生きる言い訳

「なぜ生きるのか?」「いかに生きるべきか?」という問いに正面から挑戦する、哲学・倫理・思想ブログ

マルクス主義よ、もういちど!

 我々は今まさに時代の転換点に、最後の転換点にいる。この国を取り巻く多くの問題(少子高齢化、経済の停滞と衰退、国際関係や外交問題地球温暖化など)は、この先5年のうちに解決の展望が見れなければ、日本の決定的かつ半永続的な衰退をもたらすだろう。当然、人々の暮らしは惨憺たるものとなり、人心は荒廃する。

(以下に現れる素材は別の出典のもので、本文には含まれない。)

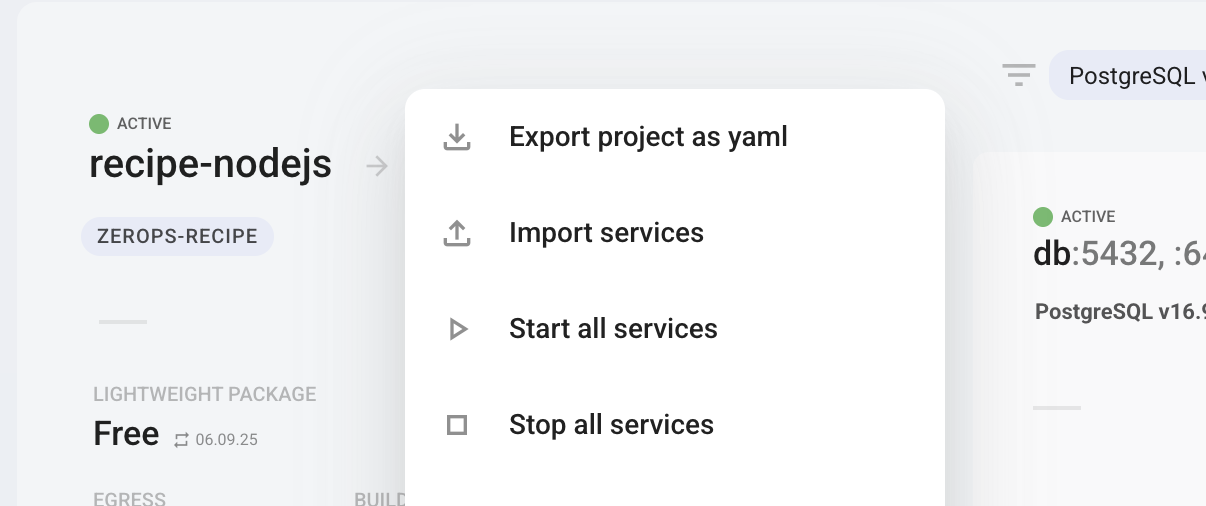Image resolution: width=1206 pixels, height=506 pixels.
Task: Click green status dot above db service
Action: [x=1043, y=216]
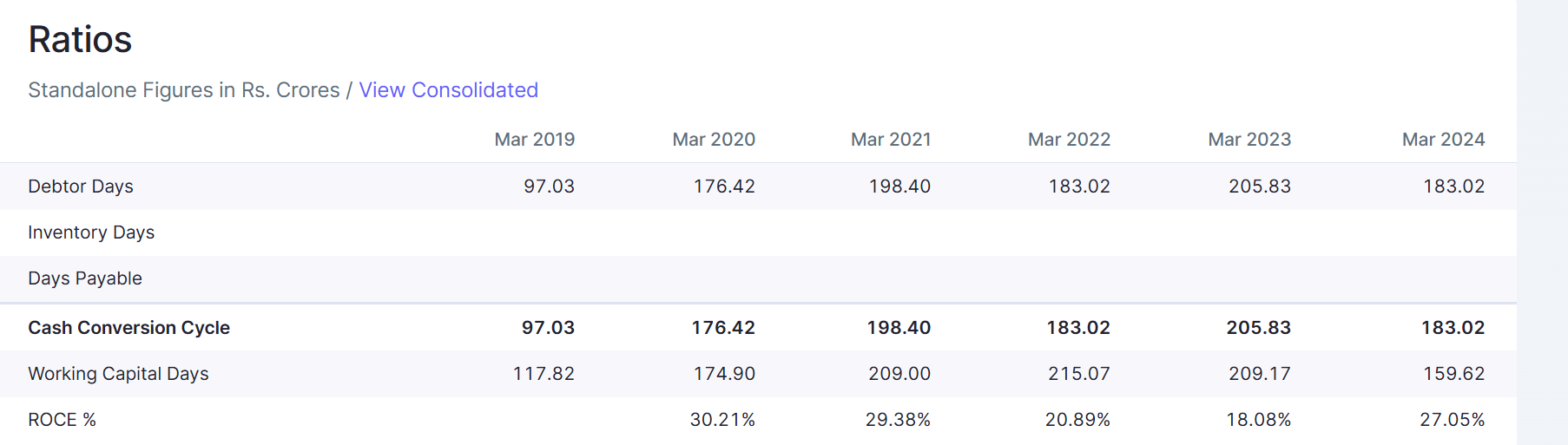Click the Working Capital Days row label
Viewport: 1568px width, 445px height.
(x=118, y=374)
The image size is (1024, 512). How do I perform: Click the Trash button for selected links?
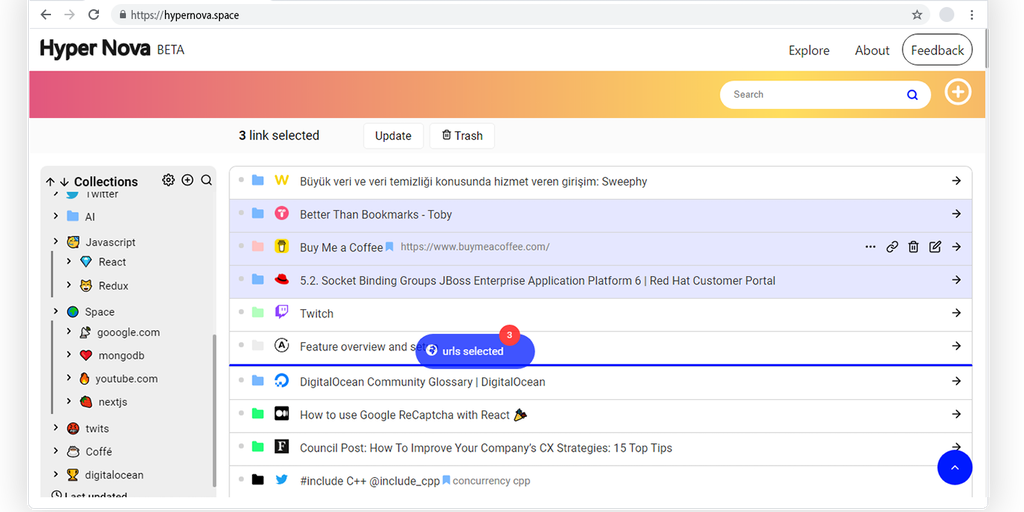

 危機が叫ばれるのはいつの時代も変わらないが、今日では警鐘をオオカミ少年呼ばわりすること自体が、心理的な防衛のための否認と抑圧の戦略ではないだろうか。例えば、少子高齢化はもう50年来の問題だが、行政の楽観的予測と無能さによって、とうとう今日まで解決されることがなかった。地球温暖化は世界的に喫緊の課題として認知されている。問題があることは誰もが知っている。だが誰もそれを信じていないのだ。

 しかし、我々が現実から目を背けたとしても、現実のほうは構わずやってくるものだ。生活はじわじわと苦しくなっていく。データを客観的に見ても、実質賃金は緩やかな低下傾向にある。人々の心は着実に追い詰められている。

 このような状況では、否認・抑圧している苦しみの原因が他者に投影され、排外主義や差別主義となって現れる。1930年代のナチズムの台頭と反ユダヤ主義は典型的な例である。現在の日本においてこれは、排外主義、世代間対立、性差別として現れ、保守右翼反動勢力の台頭に結び付いている。

 

 我々――反動と対決し、真の問題解決と前進を望む者たち――の為すべきことは、この心理的な防衛を打ち砕き、人々を現実に直面させることである。つまり、真の問題は押し寄せる外国人や、世代間の対立や、過激なフェミニストたちの騒ぎにあるのではなく、社会の内在的な構成要素である対立と矛盾にあるということを、誰の目にも明らかにすることである。「民族対立」「世代間格差」「過激なフェミニズムと哀れな男たち」は真実の範疇ではなく、それら誤った観念すべてに対して「階級対立」が置かれるべきなのだ。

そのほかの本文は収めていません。